Start of Document section
In the course of the long afternoon Gordon went over his story repeatedly. Finally, Dr. Rinkel asked two questions.

“Mr. Gordon, first, let me ask you: does he kill because he hates or because he likes? And two, a question which has never been answered. Did he rape this victim while she was alive or after she was dead?”

Gordon replied carefully. “Arnold,” he said, “feels responsible for his mother's death, because he killed her. Now, he's trying to re-create a feeling of communication between his mother and himself. He looked upon these women as mothers—but they do the same thing his mother did. They get away from him. They're nervous, afraid of him. He tends to get a bit madder: ‘You're just like my mother, you're acting like my mother!' He's looking for a little bit of attention, and finally he says, ‘You're just like my mother, I'm going to do to you what I did to her—kill her, shut her up!' He wants to put them in a position where they've got to listen to him, to what he has to say. I don't think he meant to kill them. He meant to shut them up, to make them sit still, to make them immobile so he could sit down and talk to them and they'd have to listen to him.” It was a reprise of what he had said before.

Then there was a silence for a moment as Gordon reached for what he saw, or knew, or fantasied. “Rape them while alive or dead? Neither. I don't think he raped them. I think he'd like to have tried it but I don't think he can. He's incapable of it.”

Nothing was settled.

There was nothing to do but to probe even more deeply into the stranglings, to examine even more exhaustively every possible suspect, meanwhile keeping an eye—and an ear—on four men:

On Thomas O'Brien, at this moment behind the walls of the Massachusetts Mental Health Center, who protested that he had nothing to tell anyone about anything;

On Arnold Wallace, at this moment behind the walls of the State Hospital at Bridgewater, who could not tell anyone anything;

On David Parker, at this moment behind the same walls, who would not tell anyone anything;

On Paul Gordon, free to go about Boston holding to himself whatever secrets he possessed beyond the reach of hypnotic drugs, yet ready to tell everyone everything.
End of Document section
(Questions to answer):
[1] Print the stretch of the passage on the stranglings from "On Paul Gordon, free" through "tell everyone everything.".
[2] In the passage on the stranglings, where is Thomas O'Brien at this moment?
Start of Dataset extract
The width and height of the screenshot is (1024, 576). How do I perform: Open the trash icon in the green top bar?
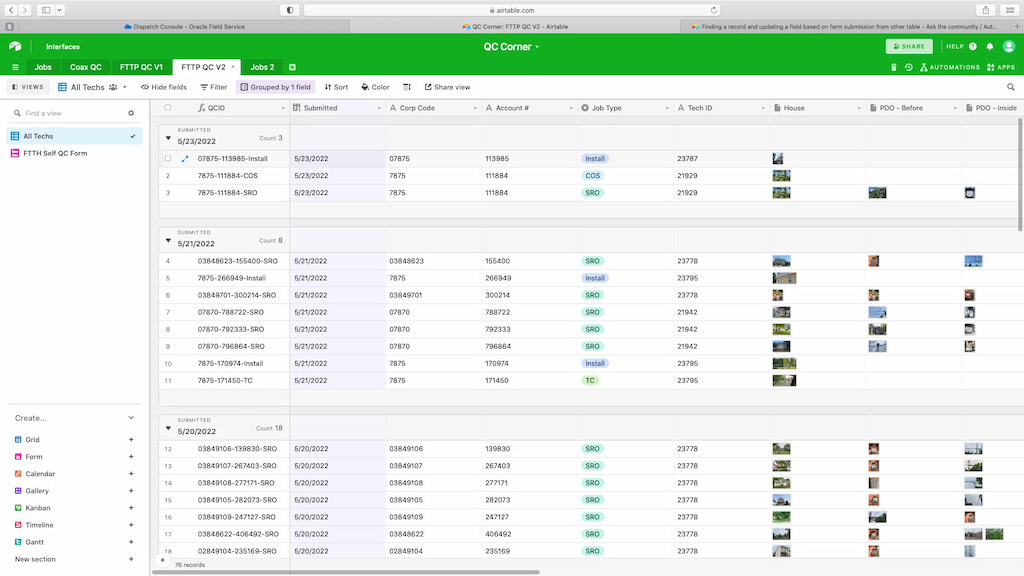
End of Dataset extract
Start of Dataset extract
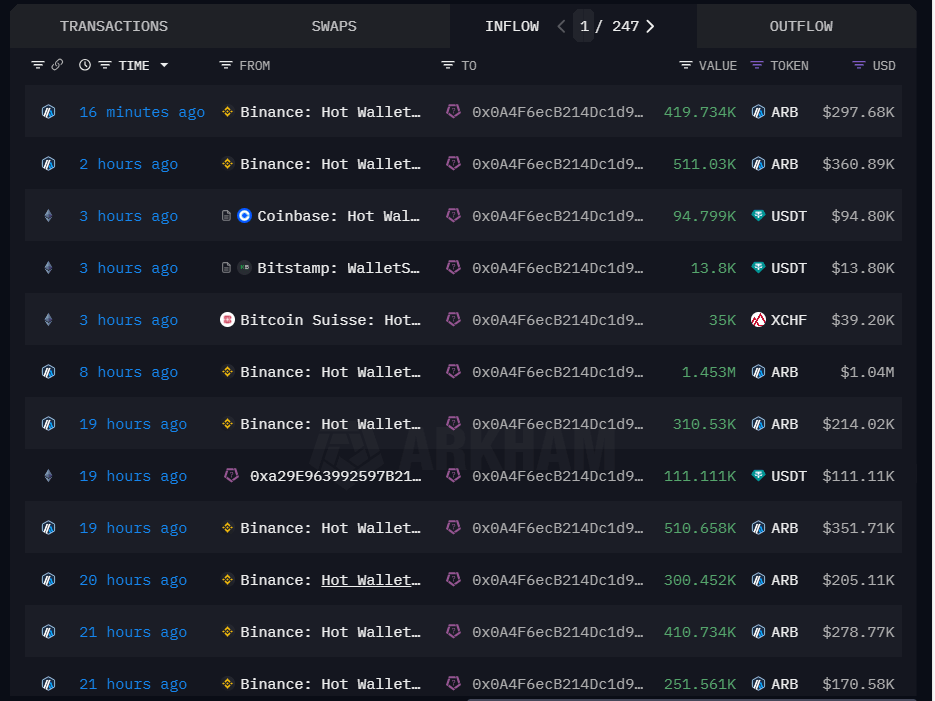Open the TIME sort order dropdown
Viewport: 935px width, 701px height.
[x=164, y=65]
End of Dataset extract
(Answer set):
[1]
On Paul Gordon, free to go about Boston holding to himself whatever secrets he possessed beyond the reach of hypnotic drugs, yet ready to tell everyone everything.

[2] Behind the walls of the Massachusetts Mental Health Center.